Bu konuda da, bizim dışımızdakilerin yeni döneme henüz
alışamadıklarını görüyoruz. Türkiye’de en stratejik kararların
alındığı dönemi biz yaşadık, bu iki yıl zarfında. Başta dış
politika olmak üzere, Kıbrıs meselesi, AB konusu ve Irak sorunu.
Bunlar gerçekten büyük meselelerdi. Mesela tezkere konusunu,
kurulda iki gün tartıştık. İki gün tartıştığımıza göre, farklı
görüşlerimiz olmuş demek ki. Şimdi bu tartışmadan biz rahatsız
değiliz, ama partimizin dışındakiler rahatsız oluyor. Grup
seçimleri yaptık. Hangi yolla seçimleri gerçekleştirebileceğimizi
bile tartıştık. Sonuçta, önce arkadaşlarımızın bir temayülünü
aldık. Aldığımız temayüllerden, en fazla hangi görevlerde kimlerin
görünmek istediğini ortaya koyduk. Şu arkadaşlarımızın içerisinden
bu arkadaşlarımızın, grup başkan vekili olması isteniyor. On tane
isim verdik ve demokratik bir katılımla bu beraberlik
sağlandı.
Parti olarak bu uzlaşma ortamını nasıl sağlıyorsunuz?
Elbette ki demokratik katılım çok önemli. Bizim çıkış noktamız; biz
tekelci aklı değil, ortak aklı ifade ediyoruz. Yani genel başkan
diktatörlüğü, daha farklı ifade ile ‘genel başkan despotizmi’
yaşayan bir parti asla değiliz. Partinin bütün kararları, partinin
en yüksek karar merciî olan Yürütme Kurulu’nda sonuna kadar
tartışılır. Herkes tek tek düşüncesini ortaya koyar ve kararlar
alınır.
Buna tam demokratik bir ortam diyebilir miyiz?
Tam demokrasiyi işletmek, tek başımıza bizim elimizde değil.
● ● ● ● ● ● ●
_Yapılacak işlemler:_
**a.** Alıntı metne göre tezkere konusu kurulda kaç gün tartışıldı?
**b.** Alıntı metni "Elbette ki demokratik" sözcüklerinin geçtiği yerden başlayıp "bizim elimizde değil." sözcüklerinden sonra bitecek şekilde yeniden yaz; "ortak aklı" yerine "kolektif aklı" kullan.

_Verilen bilgiler:_
● ● ● ● ● ● ●
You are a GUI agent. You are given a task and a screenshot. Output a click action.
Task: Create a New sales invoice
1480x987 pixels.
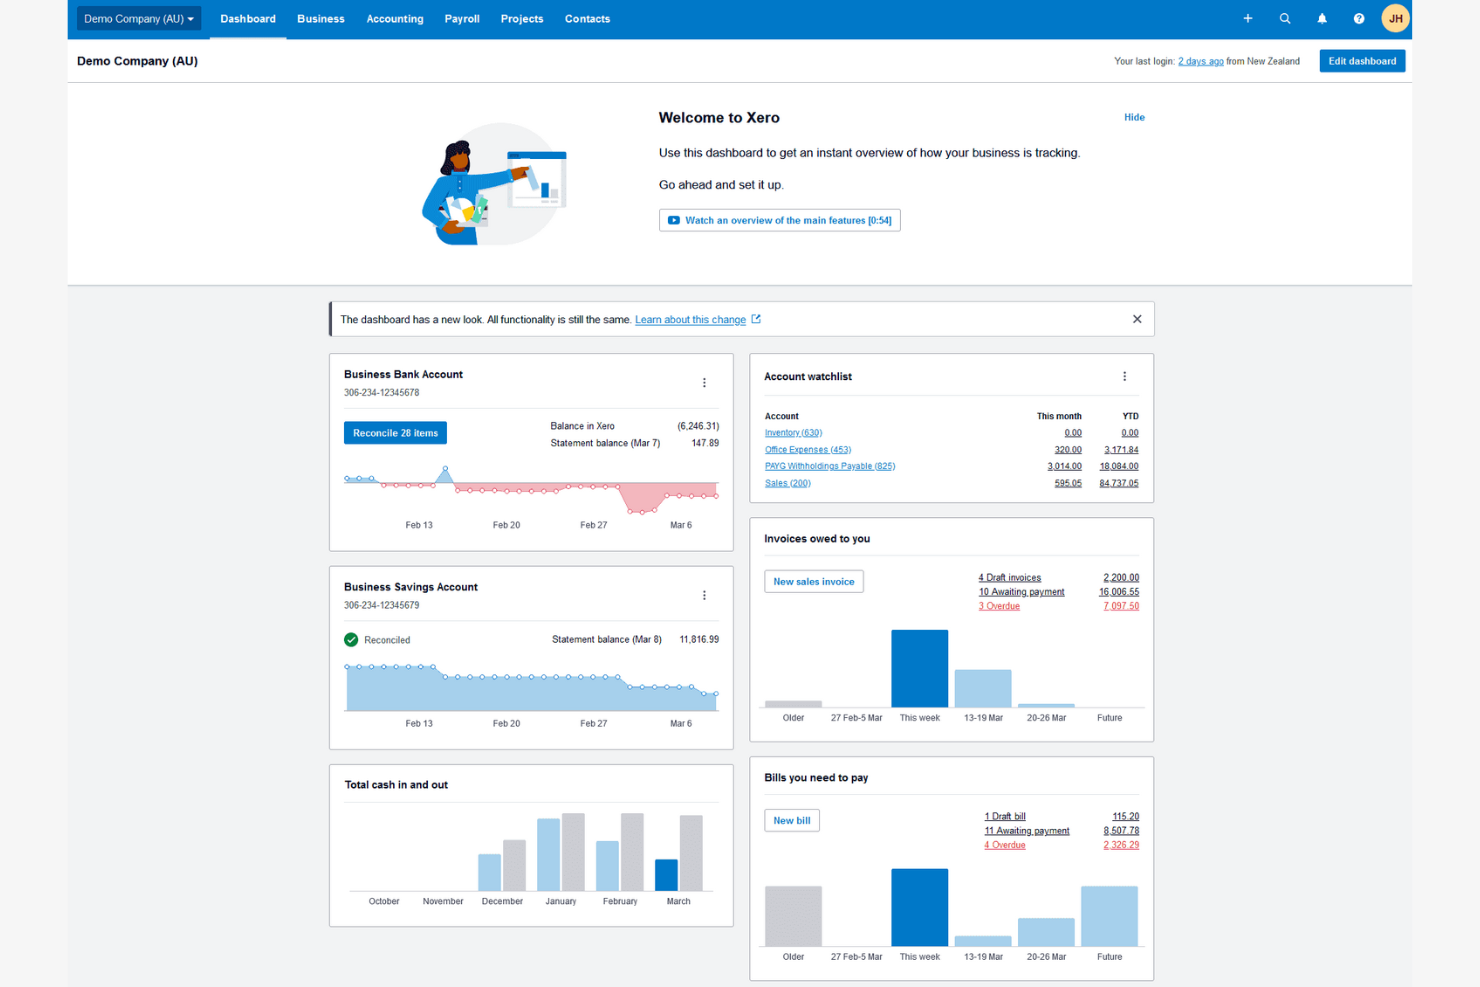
● ● ● ● ● ● ●
_Görev yanıtları:_
**a.** İki gün.

**b.**
Elbette ki demokratik katılım çok önemli. Bizim çıkış noktamız; biz
tekelci aklı değil, kolektif aklı ifade ediyoruz. Yani genel başkan
diktatörlüğü, daha farklı ifade ile ‘genel başkan despotizmi’
yaşayan bir parti asla değiliz. Partinin bütün kararları, partinin
en yüksek karar merciî olan Yürütme Kurulu’nda sonuna kadar
tartışılır. Herkes tek tek düşüncesini ortaya koyar ve kararlar
alınır.
Buna tam demokratik bir ortam diyebilir miyiz?
Tam demokrasiyi işletmek, tek başımıza bizim elimizde değil.